Programme specific specifications should fit with the generic patterns and be developed against these general capabilities. Having this generic or more conceptual model or specification gives us re-usable pattern that can be used across multiple programmes. This again makes it an accelerator for the adoption of HL7 FHIR UK Core.
It is recognised within NHS England that the FHIR UK Core work to date does not have capabilities that are widely implementable or drive the adoption of UK Core. No generic architecture patterns and capabilities are being defined so making these more implementable is a priority.
Ominously for the enforcement of standards, even with the implementation of EPRs as part of frontline digitization, EPRs will not replace all systems in Trusts and there will be data in legacy systems that will never support UK Core. The issues of data fragmentation in Trusts are not going to go away completely and those same issues will persist and create obstacles for adopting standards. We will need different strategies to address this.
So, whilst we must accept there is a process of mandating coming, we should all be focusing on an adoption process that reduces the potential for sanctions being applied to suppliers for supporting standards that trusts may not actually use.

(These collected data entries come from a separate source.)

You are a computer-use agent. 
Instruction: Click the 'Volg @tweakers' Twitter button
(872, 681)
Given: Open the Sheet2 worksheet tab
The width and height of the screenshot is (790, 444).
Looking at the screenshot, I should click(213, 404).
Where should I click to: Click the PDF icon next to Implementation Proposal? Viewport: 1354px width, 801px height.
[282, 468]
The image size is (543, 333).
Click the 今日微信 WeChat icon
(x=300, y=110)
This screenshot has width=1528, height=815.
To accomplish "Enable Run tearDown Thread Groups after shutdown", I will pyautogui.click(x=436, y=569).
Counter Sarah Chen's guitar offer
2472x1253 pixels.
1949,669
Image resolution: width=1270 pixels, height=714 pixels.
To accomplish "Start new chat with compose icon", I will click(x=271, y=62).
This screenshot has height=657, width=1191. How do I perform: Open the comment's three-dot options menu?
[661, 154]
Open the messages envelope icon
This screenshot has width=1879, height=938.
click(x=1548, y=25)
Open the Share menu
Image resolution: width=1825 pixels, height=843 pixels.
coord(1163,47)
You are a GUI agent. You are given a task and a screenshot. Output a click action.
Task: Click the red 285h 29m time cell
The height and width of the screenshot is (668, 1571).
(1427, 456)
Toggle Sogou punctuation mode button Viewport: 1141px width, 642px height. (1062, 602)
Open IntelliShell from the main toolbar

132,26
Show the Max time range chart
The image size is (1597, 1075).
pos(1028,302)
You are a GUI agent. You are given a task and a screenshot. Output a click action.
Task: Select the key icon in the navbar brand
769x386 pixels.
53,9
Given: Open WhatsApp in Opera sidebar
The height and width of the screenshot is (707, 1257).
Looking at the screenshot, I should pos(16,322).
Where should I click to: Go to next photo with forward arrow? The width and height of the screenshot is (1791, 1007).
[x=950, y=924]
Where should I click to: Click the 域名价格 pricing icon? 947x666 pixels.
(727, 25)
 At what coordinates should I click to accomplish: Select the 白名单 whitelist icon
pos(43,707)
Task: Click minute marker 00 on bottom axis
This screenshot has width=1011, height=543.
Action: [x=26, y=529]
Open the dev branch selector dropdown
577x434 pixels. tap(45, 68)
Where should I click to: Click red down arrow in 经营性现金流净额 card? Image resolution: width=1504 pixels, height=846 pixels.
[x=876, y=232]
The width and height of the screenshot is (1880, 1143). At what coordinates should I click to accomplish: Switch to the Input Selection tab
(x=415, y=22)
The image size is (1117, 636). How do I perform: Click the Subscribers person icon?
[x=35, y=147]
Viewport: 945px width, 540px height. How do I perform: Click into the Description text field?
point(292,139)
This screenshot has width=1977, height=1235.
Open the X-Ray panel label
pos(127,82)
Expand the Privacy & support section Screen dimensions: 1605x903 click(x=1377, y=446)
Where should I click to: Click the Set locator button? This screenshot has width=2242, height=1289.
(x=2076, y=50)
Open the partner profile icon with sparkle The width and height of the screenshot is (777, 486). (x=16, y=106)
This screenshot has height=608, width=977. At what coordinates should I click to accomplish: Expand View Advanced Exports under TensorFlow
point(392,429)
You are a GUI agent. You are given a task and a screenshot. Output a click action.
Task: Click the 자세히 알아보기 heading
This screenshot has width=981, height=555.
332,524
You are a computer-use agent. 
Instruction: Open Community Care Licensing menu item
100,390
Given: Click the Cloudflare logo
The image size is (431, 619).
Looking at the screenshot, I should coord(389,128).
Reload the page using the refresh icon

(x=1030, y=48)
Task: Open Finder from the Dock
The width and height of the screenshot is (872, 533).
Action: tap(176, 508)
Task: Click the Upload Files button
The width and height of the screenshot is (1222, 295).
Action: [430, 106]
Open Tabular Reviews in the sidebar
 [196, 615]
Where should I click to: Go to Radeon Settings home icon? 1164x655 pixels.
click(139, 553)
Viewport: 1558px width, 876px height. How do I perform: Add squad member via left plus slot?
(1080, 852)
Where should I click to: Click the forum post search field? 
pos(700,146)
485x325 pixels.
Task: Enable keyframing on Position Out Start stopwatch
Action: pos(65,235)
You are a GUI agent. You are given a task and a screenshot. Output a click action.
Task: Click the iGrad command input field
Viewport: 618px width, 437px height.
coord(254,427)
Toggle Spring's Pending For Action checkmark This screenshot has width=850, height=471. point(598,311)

Much of the content of this blog results from conversations with CIOs, the NHS England Team, and the supplier community. Much of the thinking on adoption has been done by techUK, HL7 UK and the PRSB. This series of blogs is a collaboration between the same parties who need to make mandating and adoption successful. That’s a pretty good start, but this must be spread more widely as organizations need to be prepared and play their part in shaping its development and adoption.
I would welcome any comments and feedback on this blog.